Count the lines in the rows below that contain the string "action". Reply with the number alone.

=== DATA SECTION ===

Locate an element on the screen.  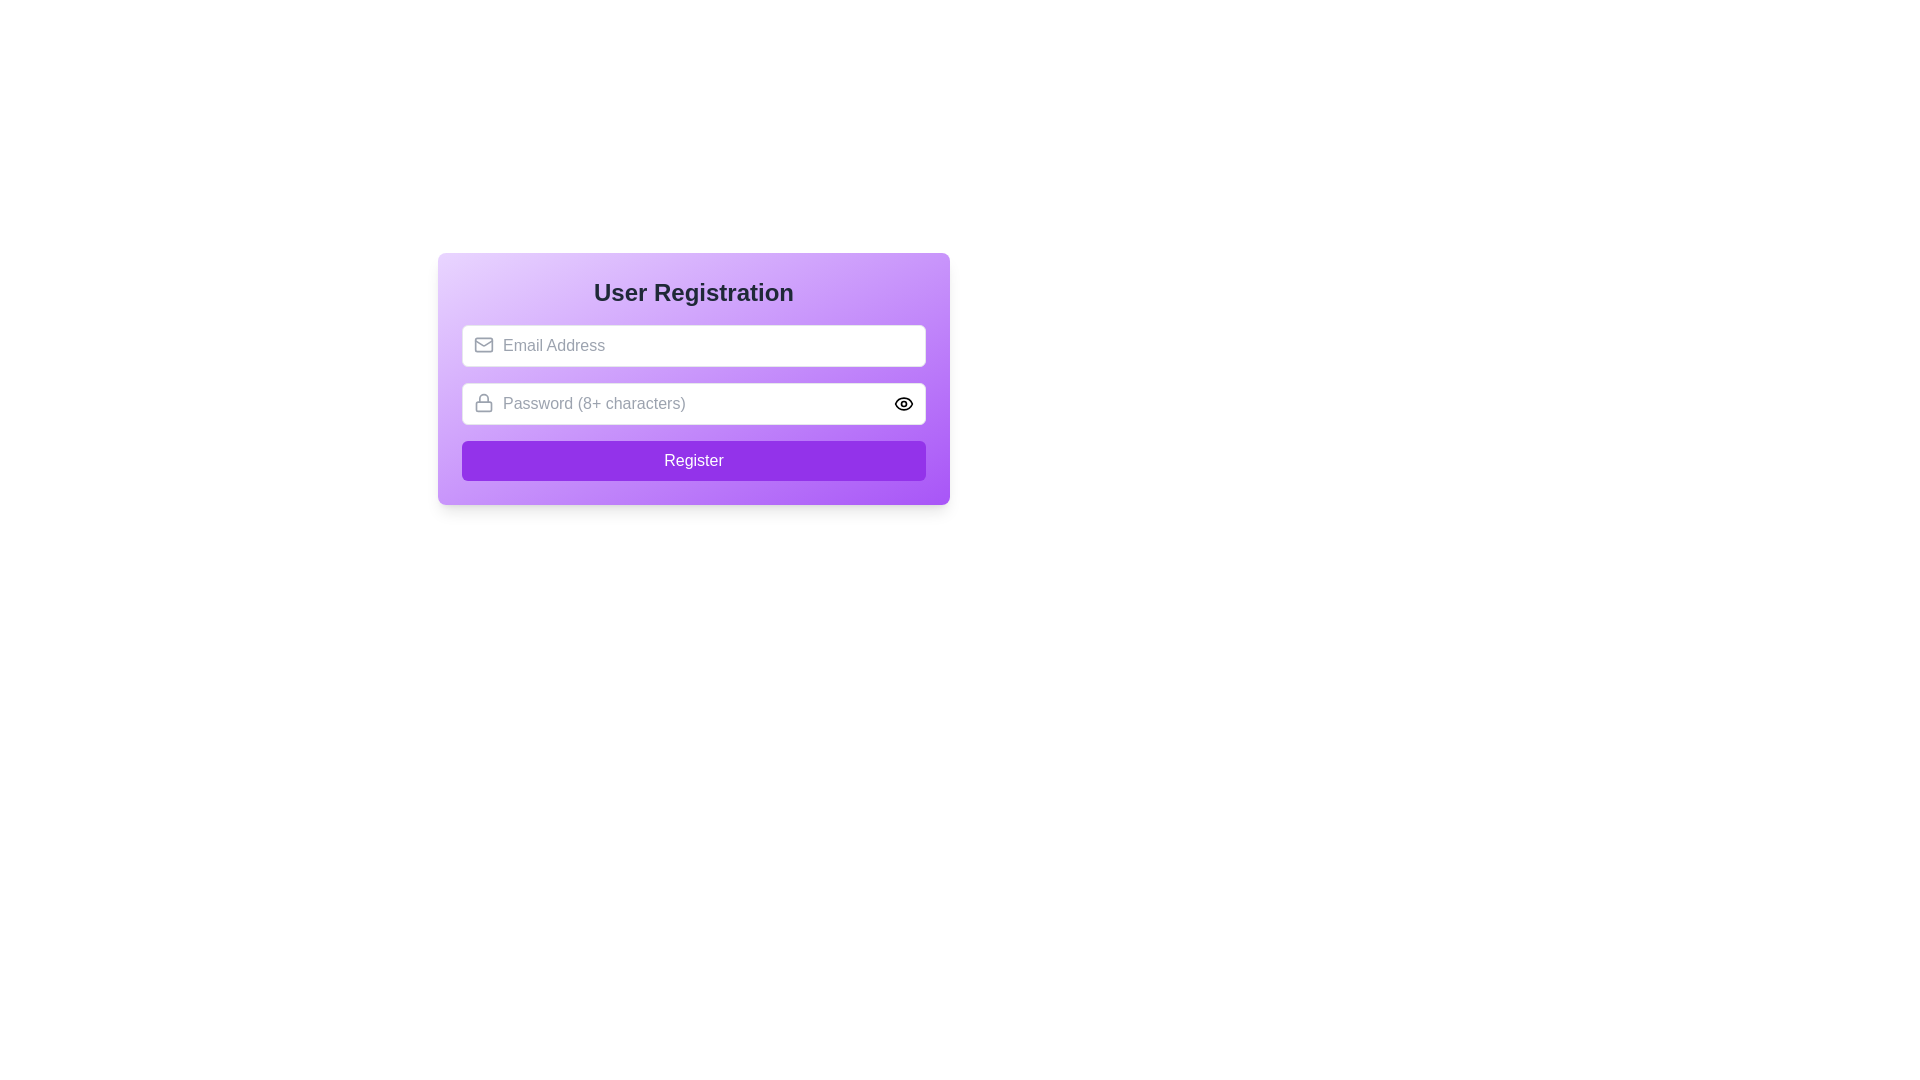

===
=== DATA SECTION ===

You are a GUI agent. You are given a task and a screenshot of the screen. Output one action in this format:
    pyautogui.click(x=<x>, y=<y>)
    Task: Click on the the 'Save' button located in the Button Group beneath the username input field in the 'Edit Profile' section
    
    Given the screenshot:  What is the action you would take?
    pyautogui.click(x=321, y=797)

===
=== DATA SECTION ===

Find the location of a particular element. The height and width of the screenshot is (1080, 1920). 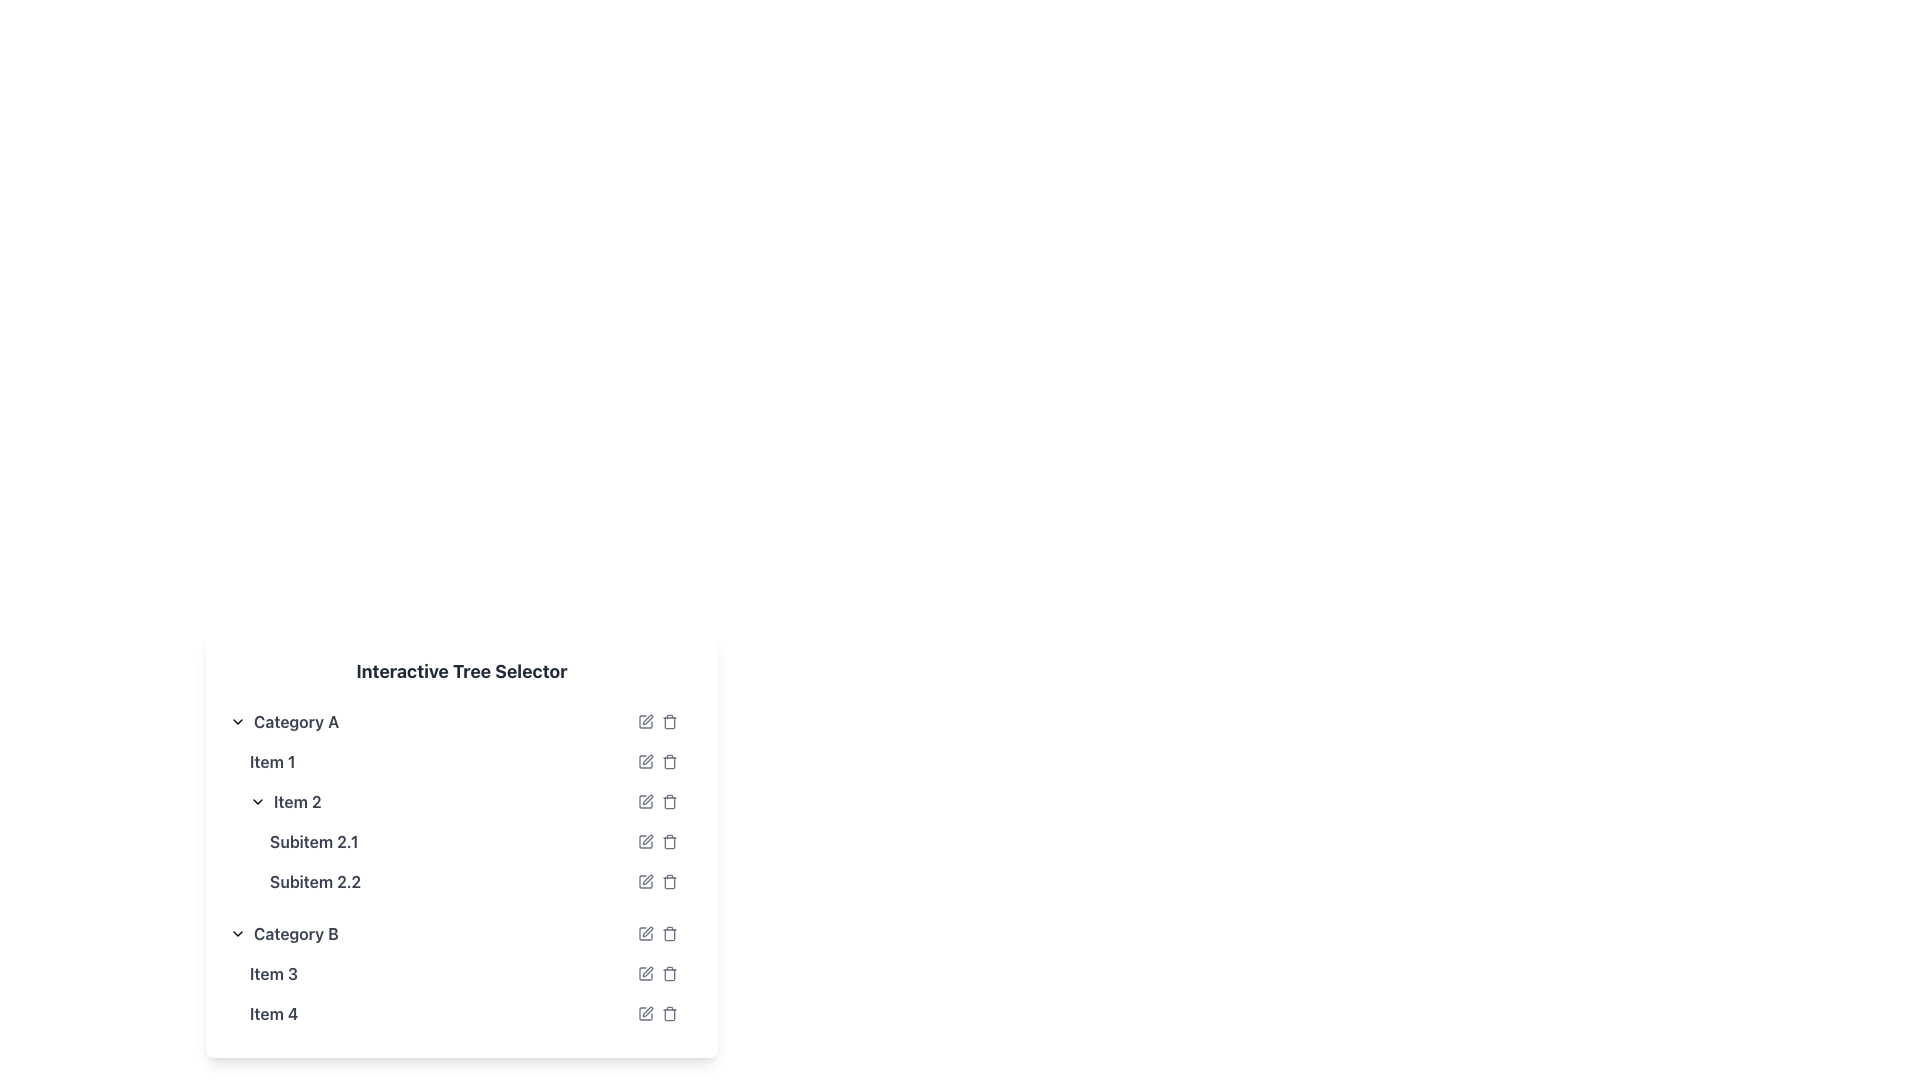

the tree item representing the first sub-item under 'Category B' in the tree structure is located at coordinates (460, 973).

===

- **RIGHT ANSWER**: 2